Showing posts with label Burden test. Show all posts
Showing posts with label Burden test. Show all posts

Wednesday, January 3, 2018

Complete data description now available for T2DKP WES and WGS datasets

A new Data Descriptor publication from Jason Flannick, Christian Fuchsberger, Anubha Mahajan, and colleagues (Scientific Data 4, Article number: 170179 (2017) doi:10.1038/sdata.2017.179), presents absolutely everything there is to know about four large, important datasets that are included in the Type 2 Diabetes Knowledge Portal. These datasets are the product of the GoT2D and T2D-GENES consortia, large international groups that seek to uncover the genetic basis of type 2 diabetes.

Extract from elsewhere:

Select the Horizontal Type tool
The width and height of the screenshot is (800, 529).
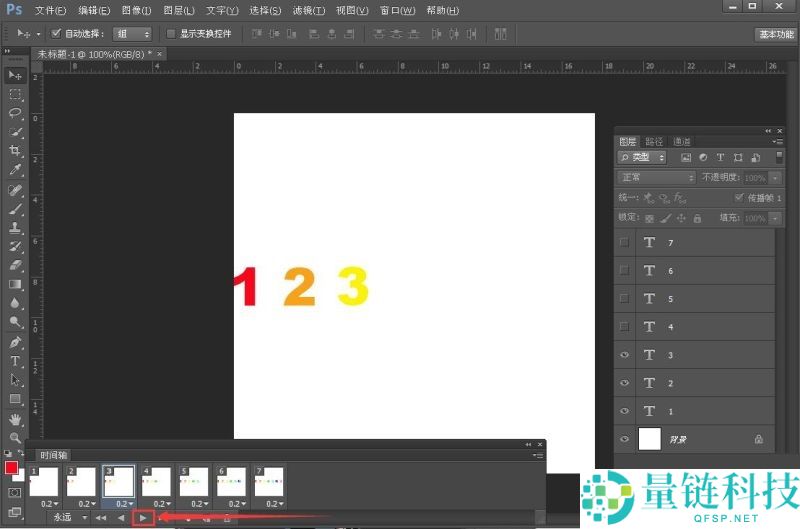point(15,361)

The investigators took a variety of approaches to generate the most complete view of the genetic architecture of T2D available to date. They performed whole-exome sequencing on a group of 12,940 individuals of multiple ancestries (6,504 T2D cases and 6,436 controls) and whole-genome sequencing on 2,657 individuals of European descent, and tested the association of variants with T2D. They also used an exome chip to test coding variants in more than 80,000 people, and used imputation to test non-coding variants in an additional 44,000.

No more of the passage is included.